Why is it so hard to make a vaccine against HIV?

When the then US Health Secretary Margaret Heckler made her 1984 forecast that a vaccine would soon be developed, the experts listening knew better than to expect a vaccine in a couple of years. Several scientists seated in the packed auditorium "blanched visibly" at Heckler’s declaration, according to Randy Shilts’ history of the early epidemic, And the Band Played On.1

They were right to be cautious. It had taken 105 years after the discovery of the typhoid bacterium to develop a vaccine for typhoid. For whooping cough (pertussis) it had taken 89 years; for polio and measles 47 and 42 years respectively. But the time lag was getting shorter. It had only taken 16 years from the discovery of the hepatitis B virus to the development of a vaccine.

Almost thirty years after the discovery of HIV, however, a truly preventive HIV vaccine is clearly still many years ahead. Researchers previously optimistic about a vaccine have tempered their optimism in the last decade. Nonetheless the development of a vaccine for such a novel and difficult pathogen, with only a quarter-century of knowledge to work with, is not necessarily ‘behind schedule’. Researchers have had to temper undue optimism.

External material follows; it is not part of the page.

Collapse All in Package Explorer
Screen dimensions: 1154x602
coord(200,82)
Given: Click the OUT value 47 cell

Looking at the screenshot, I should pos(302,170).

At the Barcelona International AIDS Conference in 2002, for instance, Jose Esparza, who was working at the time for the World Health Organization Vaccine Initiative, predicted that at least one Phase III trial of a workable vaccine would be underway within the following three years - and that there should be at least one effective HIV vaccine available by 2009.

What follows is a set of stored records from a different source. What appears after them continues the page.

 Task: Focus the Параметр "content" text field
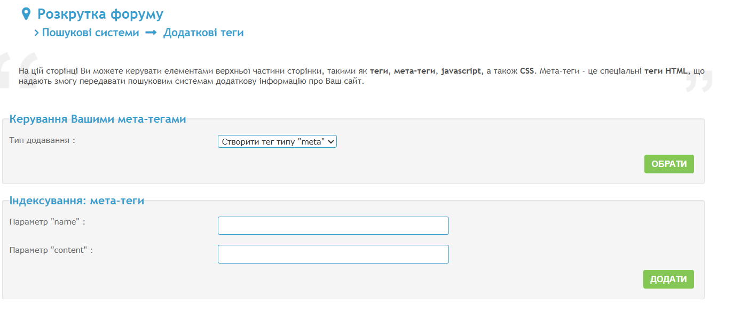[x=333, y=254]
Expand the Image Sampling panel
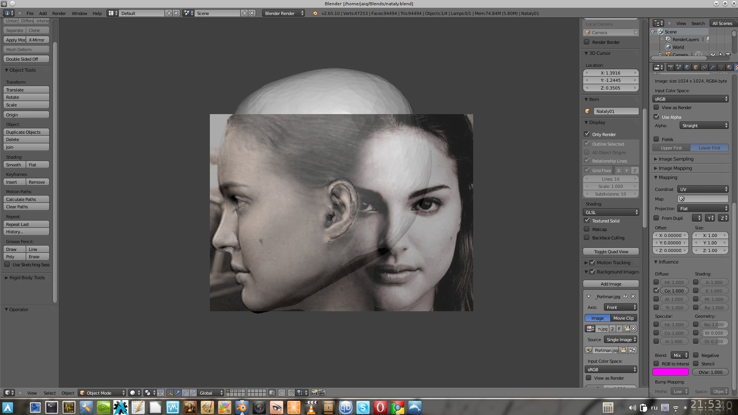 [676, 159]
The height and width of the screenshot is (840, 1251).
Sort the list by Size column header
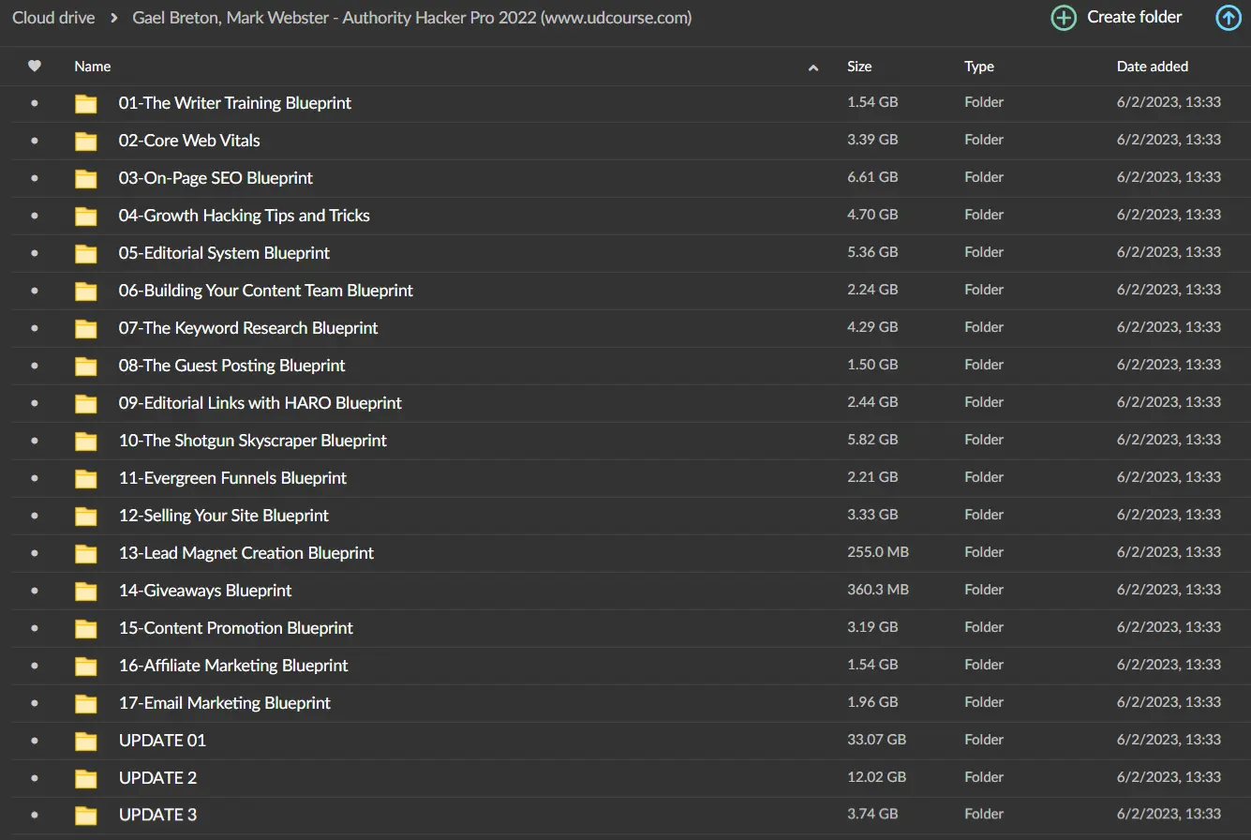[x=859, y=67]
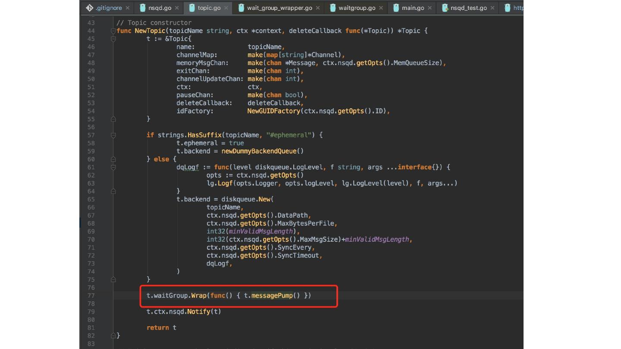Switch to the nsqd.go tab
Screen dimensions: 621x349
coord(159,8)
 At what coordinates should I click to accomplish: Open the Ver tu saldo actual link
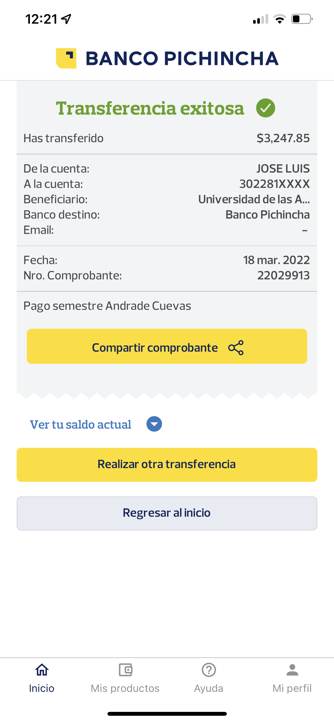(80, 424)
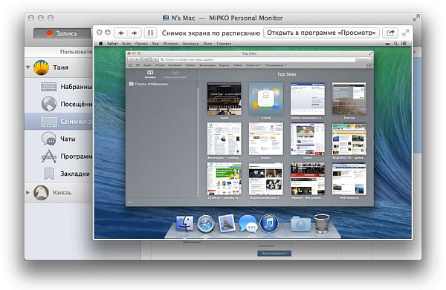The width and height of the screenshot is (446, 290).
Task: Click the Safari menu in captured screenshot
Action: [112, 44]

Two years later at the Bangkok International AIDS Conference he was much less optimistic.2 Esparza pointed out that the search for a first generation of HIV vaccines – ones that used simple viral proteins to elicit an antibody response – was started soon after HIV was discovered in 1984 and appeared to have finally run into the ground 20 years later in February 2003 when the first-ever Phase III efficacy trial of an HIV vaccine ended with failure (though AIDSVAX later secured for itself an unexpected afterlife, as we will see below).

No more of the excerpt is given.